◆ **Teks Bacaan**

####################

Dahulu semasa Mbah Manab Lirboyo masih menimba ilmu di pesantren, tempe merupakan makanan istimewa. Siapa saja yang mampu berlauk tempe, maka ia terhitung santri yang bertaraf ekonomi tinggi. Apalagi jika datang wali santri yang menjenguk anaknya dengan membawa nasi sambel lengkap dengan tempe goreng. Sungguh, hari itu akan terkenang selama seminggu sebagai hari terindah dengan makanan terlezat selama nyantri. Bisa diibaratkan, tempe masa itu bak daging sapi masa kini.

####################

◆ **Materi yang Disediakan**
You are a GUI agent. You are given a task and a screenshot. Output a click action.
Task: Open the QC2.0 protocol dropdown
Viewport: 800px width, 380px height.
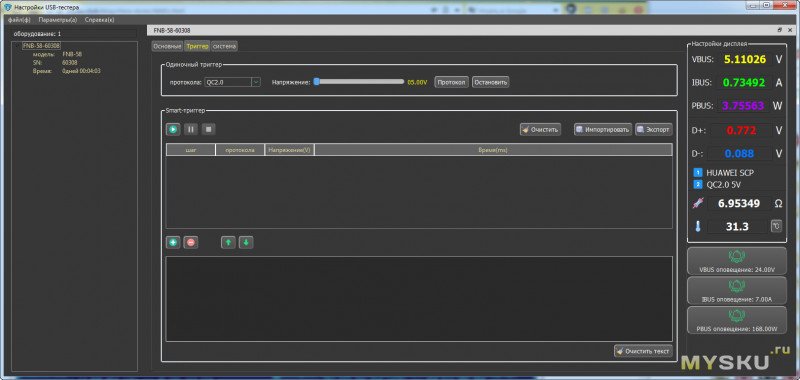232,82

####################

◆ **Perintah Latihan**
a. Sebutkan semua makanan yang disebut dalam teks tentang tempe di pesantren.
b. Salin dengan tepat bagian teks tentang tempe di pesantren antara "Dahulu semasa Mbah" dan "sapi masa kini.", termasuk kedua bagian itu.
Materi di atas tidak berhubungan dengan teks tentang tempe di pesantren.

◆ **Pembahasan Jawaban**
a. tempe, nasi sambel, tempe goreng, daging sapi

b.
Dahulu semasa Mbah Manab Lirboyo masih menimba ilmu di pesantren, tempe merupakan makanan istimewa. Siapa saja yang mampu berlauk tempe, maka ia terhitung santri yang bertaraf ekonomi tinggi. Apalagi jika datang wali santri yang menjenguk anaknya dengan membawa nasi sambel lengkap dengan tempe goreng. Sungguh, hari itu akan terkenang selama seminggu sebagai hari terindah dengan makanan terlezat selama nyantri. Bisa diibaratkan, tempe masa itu bak daging sapi masa kini.